(Source data):

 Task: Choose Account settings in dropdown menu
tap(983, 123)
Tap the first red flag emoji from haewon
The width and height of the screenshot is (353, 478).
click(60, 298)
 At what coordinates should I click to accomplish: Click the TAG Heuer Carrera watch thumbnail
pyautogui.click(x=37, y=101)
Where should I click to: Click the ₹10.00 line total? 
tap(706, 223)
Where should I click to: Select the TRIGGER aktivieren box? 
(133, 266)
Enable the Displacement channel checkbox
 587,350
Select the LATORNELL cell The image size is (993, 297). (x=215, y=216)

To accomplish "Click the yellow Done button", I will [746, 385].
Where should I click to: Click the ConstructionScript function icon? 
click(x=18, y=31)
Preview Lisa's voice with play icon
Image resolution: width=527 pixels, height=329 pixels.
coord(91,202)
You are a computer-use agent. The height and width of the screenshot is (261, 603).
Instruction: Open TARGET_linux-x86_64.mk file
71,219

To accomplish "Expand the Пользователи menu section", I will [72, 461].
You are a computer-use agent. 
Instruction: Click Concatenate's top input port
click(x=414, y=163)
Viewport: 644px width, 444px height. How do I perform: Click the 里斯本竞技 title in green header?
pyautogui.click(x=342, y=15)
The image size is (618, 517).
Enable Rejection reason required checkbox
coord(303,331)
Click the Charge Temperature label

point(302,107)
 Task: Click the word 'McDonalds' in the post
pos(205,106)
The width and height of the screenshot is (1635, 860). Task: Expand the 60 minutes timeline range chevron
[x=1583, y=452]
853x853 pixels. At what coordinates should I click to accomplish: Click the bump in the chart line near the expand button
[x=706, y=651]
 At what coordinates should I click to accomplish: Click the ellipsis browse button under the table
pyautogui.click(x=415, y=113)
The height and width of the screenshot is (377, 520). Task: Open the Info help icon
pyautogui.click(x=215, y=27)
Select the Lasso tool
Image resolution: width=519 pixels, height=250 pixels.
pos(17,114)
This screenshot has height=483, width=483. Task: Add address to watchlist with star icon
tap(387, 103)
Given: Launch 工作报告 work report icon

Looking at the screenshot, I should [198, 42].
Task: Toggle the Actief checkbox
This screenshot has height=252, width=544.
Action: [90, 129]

(PROBLEM):
Would you please transcribe the records above in full and exactly?

(OUTPUT FOR THIS TASK):
 Task: Choose Account settings in dropdown menu
tap(983, 123)
Tap the first red flag emoji from haewon
The width and height of the screenshot is (353, 478).
click(60, 298)
 At what coordinates should I click to accomplish: Click the TAG Heuer Carrera watch thumbnail
pyautogui.click(x=37, y=101)
Where should I click to: Click the ₹10.00 line total? 
tap(706, 223)
Where should I click to: Select the TRIGGER aktivieren box? 
(133, 266)
Enable the Displacement channel checkbox
 587,350
Select the LATORNELL cell The image size is (993, 297). (x=215, y=216)

To accomplish "Click the yellow Done button", I will [746, 385].
Where should I click to: Click the ConstructionScript function icon? 
click(x=18, y=31)
Preview Lisa's voice with play icon
Image resolution: width=527 pixels, height=329 pixels.
coord(91,202)
You are a computer-use agent. The height and width of the screenshot is (261, 603).
Instruction: Open TARGET_linux-x86_64.mk file
71,219

To accomplish "Expand the Пользователи menu section", I will [72, 461].
You are a computer-use agent. 
Instruction: Click Concatenate's top input port
click(x=414, y=163)
Viewport: 644px width, 444px height. How do I perform: Click the 里斯本竞技 title in green header?
pyautogui.click(x=342, y=15)
The image size is (618, 517).
Enable Rejection reason required checkbox
coord(303,331)
Click the Charge Temperature label

point(302,107)
 Task: Click the word 'McDonalds' in the post
pos(205,106)
The width and height of the screenshot is (1635, 860). Task: Expand the 60 minutes timeline range chevron
[x=1583, y=452]
853x853 pixels. At what coordinates should I click to accomplish: Click the bump in the chart line near the expand button
[x=706, y=651]
 At what coordinates should I click to accomplish: Click the ellipsis browse button under the table
pyautogui.click(x=415, y=113)
The height and width of the screenshot is (377, 520). Task: Open the Info help icon
pyautogui.click(x=215, y=27)
Select the Lasso tool
Image resolution: width=519 pixels, height=250 pixels.
pos(17,114)
This screenshot has height=483, width=483. Task: Add address to watchlist with star icon
tap(387, 103)
Given: Launch 工作报告 work report icon

Looking at the screenshot, I should [198, 42].
Task: Toggle the Actief checkbox
This screenshot has height=252, width=544.
Action: [90, 129]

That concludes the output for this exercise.